Task instructions:
Go through the data below and copy each line that includes "sidebar".
_ _ _ _ _
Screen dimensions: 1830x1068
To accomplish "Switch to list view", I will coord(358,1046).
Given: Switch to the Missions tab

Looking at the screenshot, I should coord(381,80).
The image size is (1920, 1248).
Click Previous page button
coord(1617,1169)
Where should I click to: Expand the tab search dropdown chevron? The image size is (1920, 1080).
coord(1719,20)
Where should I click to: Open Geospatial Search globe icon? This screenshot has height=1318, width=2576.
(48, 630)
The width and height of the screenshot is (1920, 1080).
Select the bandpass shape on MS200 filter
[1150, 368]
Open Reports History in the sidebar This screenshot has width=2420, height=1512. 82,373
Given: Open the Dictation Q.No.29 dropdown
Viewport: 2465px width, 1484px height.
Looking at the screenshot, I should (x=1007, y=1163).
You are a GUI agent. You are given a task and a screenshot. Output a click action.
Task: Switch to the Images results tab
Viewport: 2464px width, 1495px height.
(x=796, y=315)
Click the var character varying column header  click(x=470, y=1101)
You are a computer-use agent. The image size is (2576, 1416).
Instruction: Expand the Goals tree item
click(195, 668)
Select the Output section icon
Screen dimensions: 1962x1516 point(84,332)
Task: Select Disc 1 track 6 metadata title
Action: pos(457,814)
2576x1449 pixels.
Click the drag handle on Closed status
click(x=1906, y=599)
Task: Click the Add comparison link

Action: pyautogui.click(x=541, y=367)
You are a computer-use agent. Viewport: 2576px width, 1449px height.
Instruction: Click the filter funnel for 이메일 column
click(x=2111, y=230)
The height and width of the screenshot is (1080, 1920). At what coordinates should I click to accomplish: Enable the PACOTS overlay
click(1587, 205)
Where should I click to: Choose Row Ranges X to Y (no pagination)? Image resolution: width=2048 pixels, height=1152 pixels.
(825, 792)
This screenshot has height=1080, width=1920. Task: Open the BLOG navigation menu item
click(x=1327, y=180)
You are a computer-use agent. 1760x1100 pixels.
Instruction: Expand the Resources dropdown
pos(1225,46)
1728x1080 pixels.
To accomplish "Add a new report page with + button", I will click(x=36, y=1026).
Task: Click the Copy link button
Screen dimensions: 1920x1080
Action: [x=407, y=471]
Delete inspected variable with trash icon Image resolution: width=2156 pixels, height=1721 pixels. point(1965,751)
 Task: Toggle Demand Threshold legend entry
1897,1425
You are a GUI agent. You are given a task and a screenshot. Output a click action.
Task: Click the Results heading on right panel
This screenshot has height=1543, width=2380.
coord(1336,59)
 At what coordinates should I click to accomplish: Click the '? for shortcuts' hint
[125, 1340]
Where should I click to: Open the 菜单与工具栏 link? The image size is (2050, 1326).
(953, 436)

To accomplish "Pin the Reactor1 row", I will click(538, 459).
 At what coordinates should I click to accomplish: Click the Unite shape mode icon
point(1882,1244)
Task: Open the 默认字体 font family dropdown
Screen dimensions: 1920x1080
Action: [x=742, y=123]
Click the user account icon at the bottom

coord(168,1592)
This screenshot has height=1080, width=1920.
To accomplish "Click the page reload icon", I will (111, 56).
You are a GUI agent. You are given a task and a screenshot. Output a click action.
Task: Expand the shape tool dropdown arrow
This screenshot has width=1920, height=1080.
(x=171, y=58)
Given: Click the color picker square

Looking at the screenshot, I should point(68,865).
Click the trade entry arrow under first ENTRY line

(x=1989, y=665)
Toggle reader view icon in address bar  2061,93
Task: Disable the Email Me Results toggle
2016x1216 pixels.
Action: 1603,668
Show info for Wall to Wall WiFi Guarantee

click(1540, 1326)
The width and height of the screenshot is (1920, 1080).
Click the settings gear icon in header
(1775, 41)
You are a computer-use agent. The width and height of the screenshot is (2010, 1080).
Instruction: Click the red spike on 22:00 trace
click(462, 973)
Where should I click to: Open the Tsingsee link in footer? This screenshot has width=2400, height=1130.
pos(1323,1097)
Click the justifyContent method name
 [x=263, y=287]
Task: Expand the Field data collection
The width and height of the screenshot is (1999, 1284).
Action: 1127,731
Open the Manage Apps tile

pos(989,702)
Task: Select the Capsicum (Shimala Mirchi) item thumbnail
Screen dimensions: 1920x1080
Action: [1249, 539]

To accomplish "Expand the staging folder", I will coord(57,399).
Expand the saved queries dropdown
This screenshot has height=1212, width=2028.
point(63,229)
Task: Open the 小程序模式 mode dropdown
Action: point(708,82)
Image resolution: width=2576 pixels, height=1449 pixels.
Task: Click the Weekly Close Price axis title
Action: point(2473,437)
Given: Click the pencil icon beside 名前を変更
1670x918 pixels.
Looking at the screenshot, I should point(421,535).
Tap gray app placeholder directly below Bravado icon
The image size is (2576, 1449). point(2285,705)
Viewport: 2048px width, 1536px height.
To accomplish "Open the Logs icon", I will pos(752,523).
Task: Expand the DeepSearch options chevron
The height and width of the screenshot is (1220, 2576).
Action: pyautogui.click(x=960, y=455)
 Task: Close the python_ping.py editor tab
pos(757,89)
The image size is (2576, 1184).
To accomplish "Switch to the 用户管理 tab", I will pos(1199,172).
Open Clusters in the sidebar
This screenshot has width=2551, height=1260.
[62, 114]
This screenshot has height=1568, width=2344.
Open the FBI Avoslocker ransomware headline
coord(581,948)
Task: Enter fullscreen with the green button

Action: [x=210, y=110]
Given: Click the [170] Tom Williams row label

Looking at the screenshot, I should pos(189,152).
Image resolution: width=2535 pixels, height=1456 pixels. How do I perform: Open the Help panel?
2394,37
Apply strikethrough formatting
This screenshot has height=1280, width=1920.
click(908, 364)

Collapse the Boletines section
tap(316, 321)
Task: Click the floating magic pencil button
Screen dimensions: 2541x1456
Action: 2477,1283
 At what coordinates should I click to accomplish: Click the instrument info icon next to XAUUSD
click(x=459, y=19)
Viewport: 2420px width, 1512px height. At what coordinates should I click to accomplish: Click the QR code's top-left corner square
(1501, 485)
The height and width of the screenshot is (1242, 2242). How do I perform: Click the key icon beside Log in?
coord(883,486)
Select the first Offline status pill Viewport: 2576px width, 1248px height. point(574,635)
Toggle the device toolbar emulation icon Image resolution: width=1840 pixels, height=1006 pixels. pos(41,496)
_ _ _ _ _
Answer for this exercise:
Open Reports History in the sidebar This screenshot has width=2420, height=1512. 82,373
Open Clusters in the sidebar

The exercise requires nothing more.